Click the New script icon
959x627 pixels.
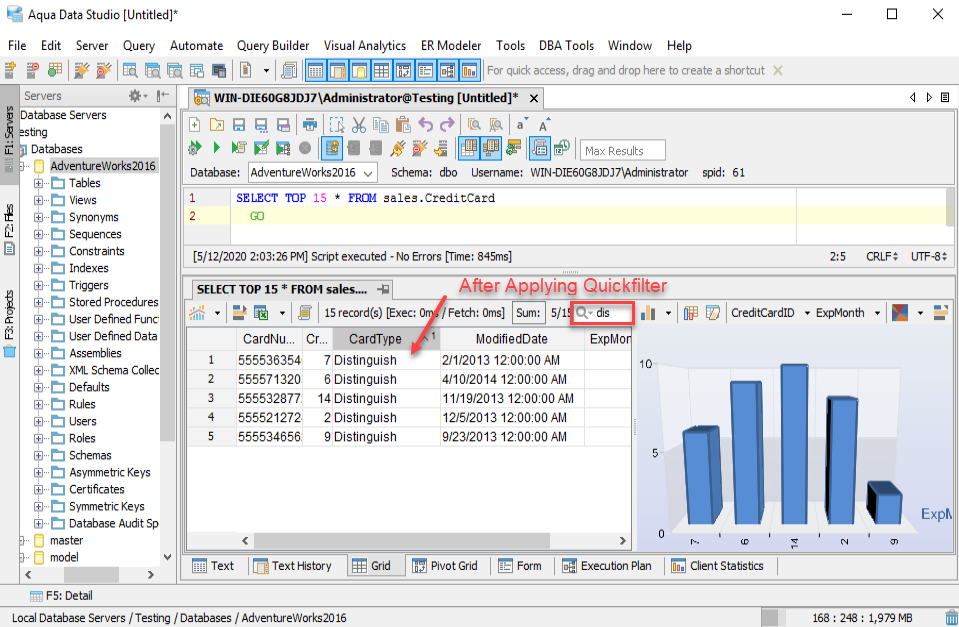tap(194, 125)
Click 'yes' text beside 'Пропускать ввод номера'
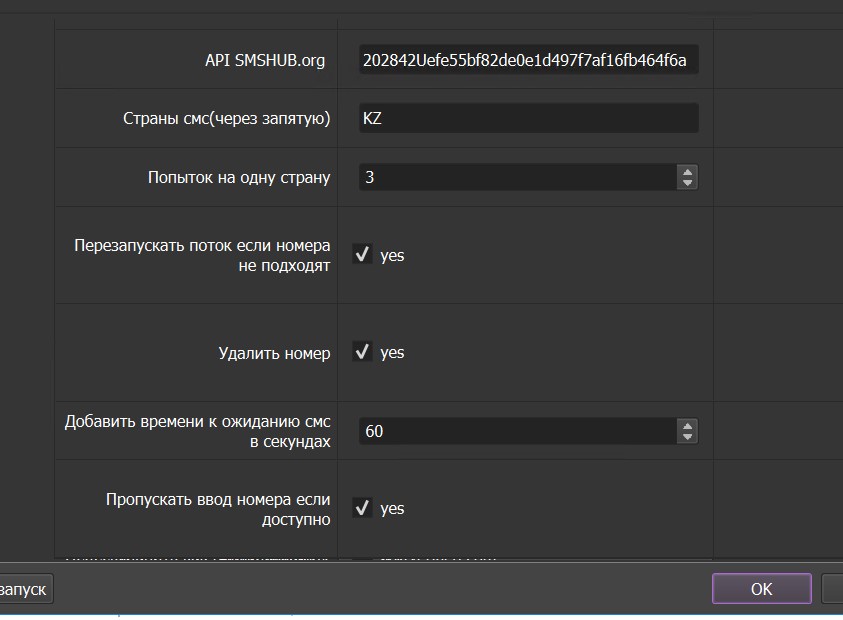This screenshot has width=843, height=620. (x=392, y=508)
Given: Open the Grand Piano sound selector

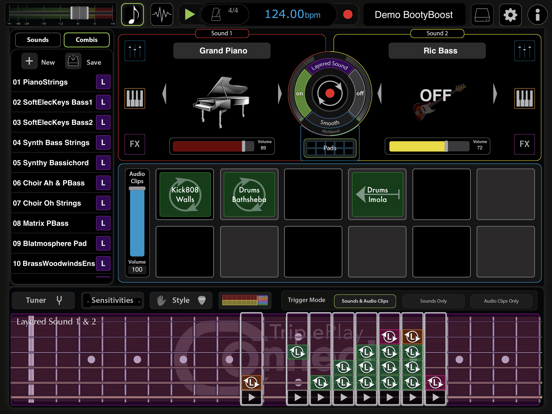Looking at the screenshot, I should click(222, 51).
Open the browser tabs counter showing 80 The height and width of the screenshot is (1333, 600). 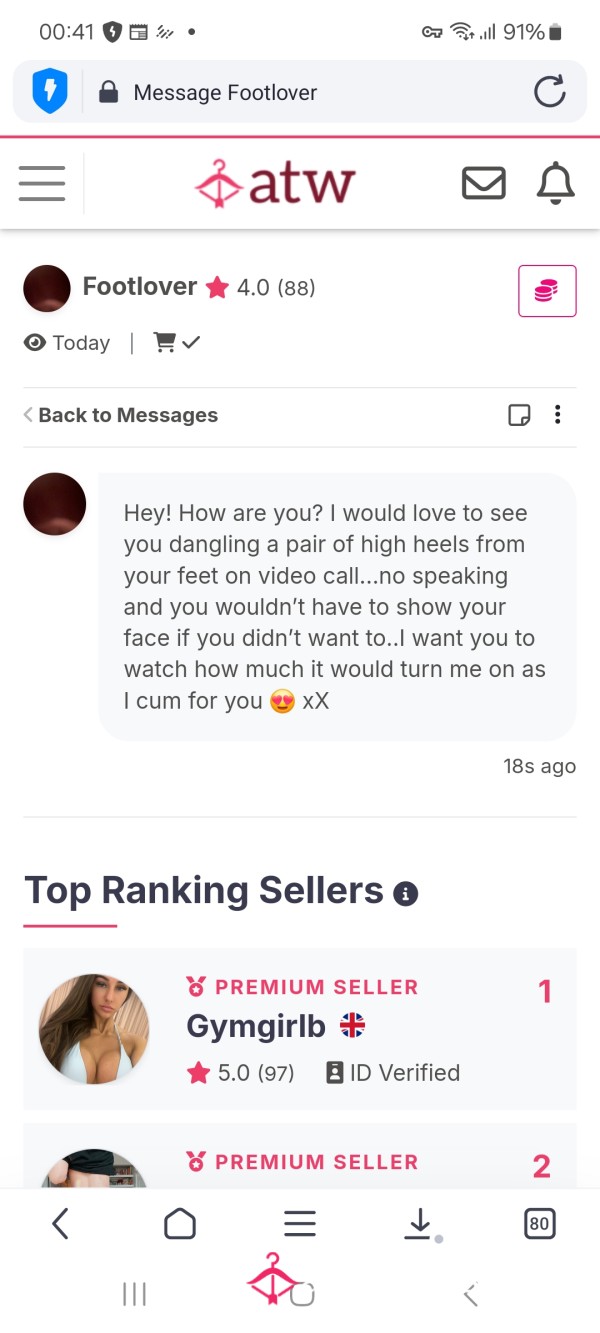540,1223
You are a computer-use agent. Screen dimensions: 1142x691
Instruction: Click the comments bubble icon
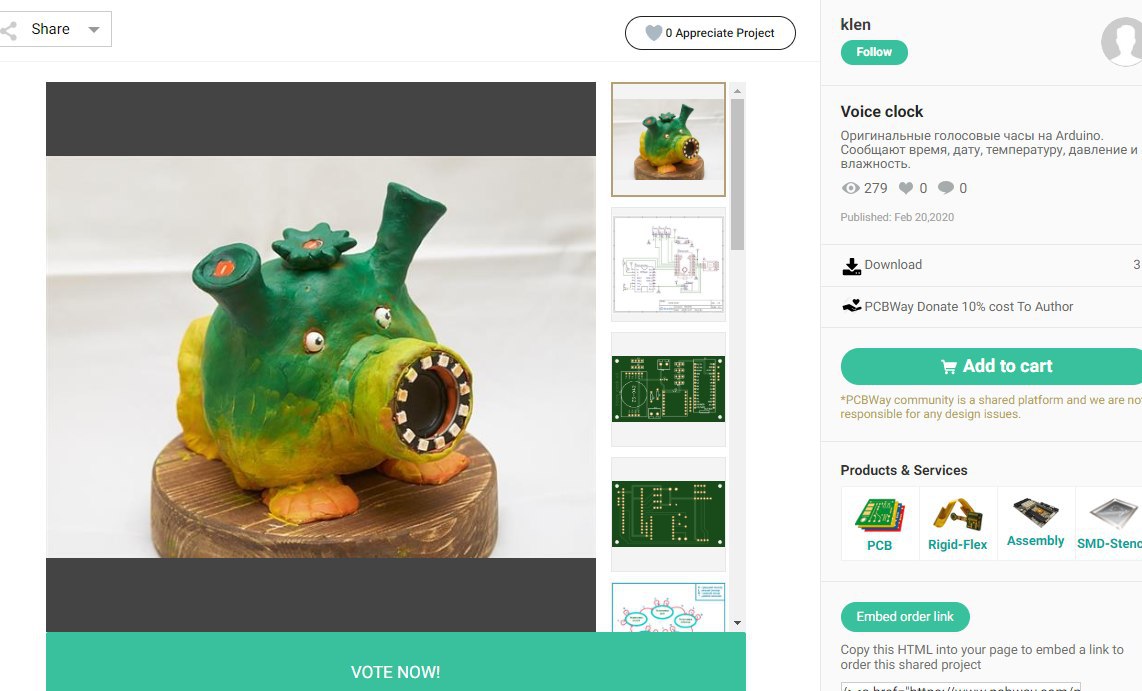945,188
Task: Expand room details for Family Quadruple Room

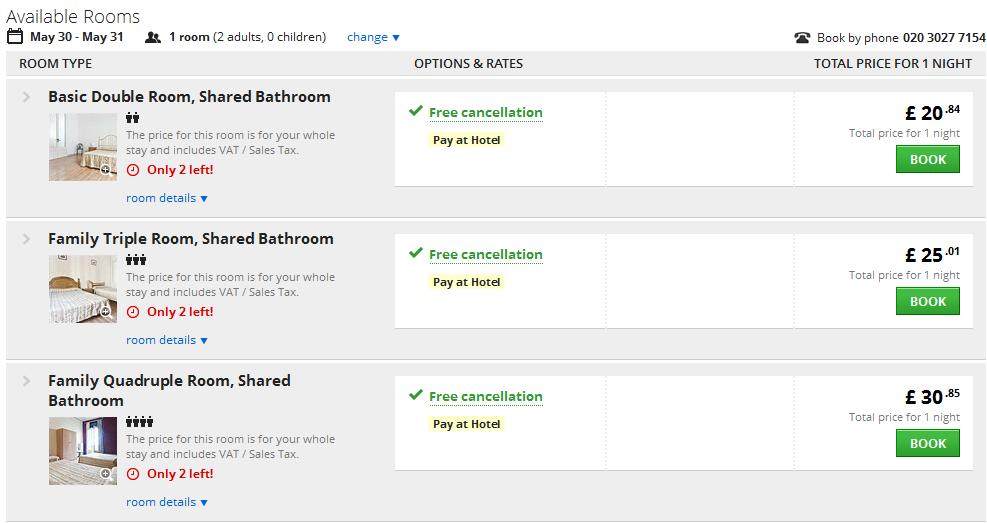Action: click(167, 502)
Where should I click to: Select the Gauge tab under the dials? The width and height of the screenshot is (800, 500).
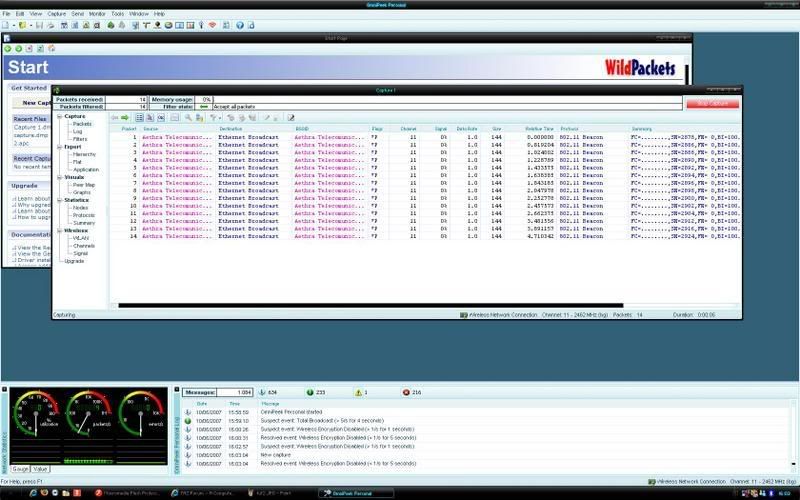pos(20,468)
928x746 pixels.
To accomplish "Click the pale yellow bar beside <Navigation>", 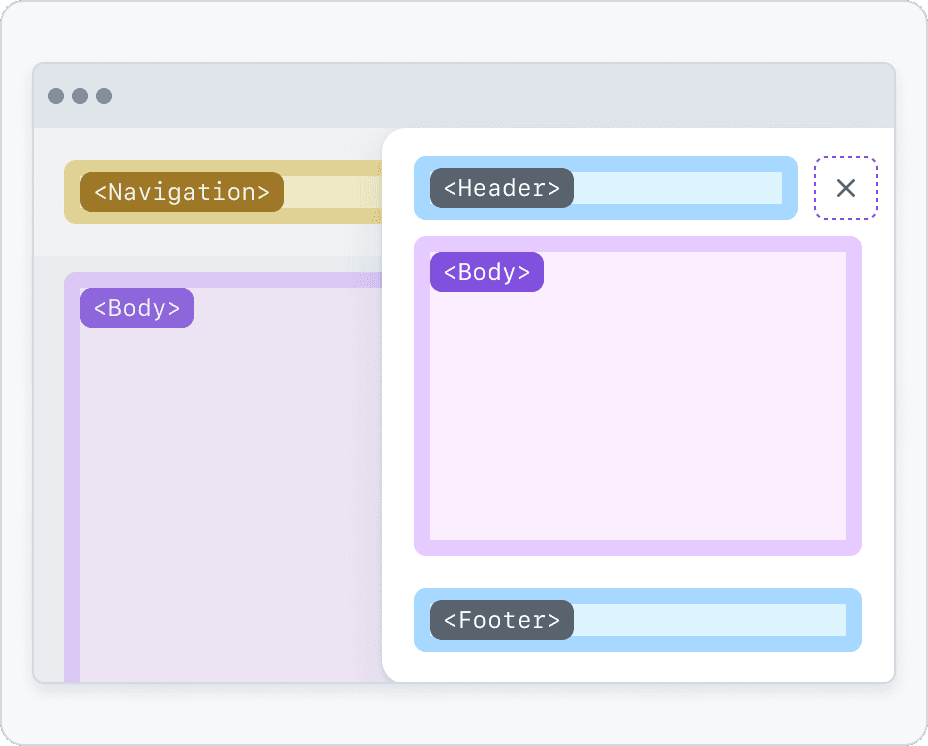I will pos(330,192).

────────────────────────────────────────

What the exercise asks: Pull out every line of the records above that contains the word "icon".

Solution to this exercise:
Click the New script icon
Instruction: Click the comments bubble icon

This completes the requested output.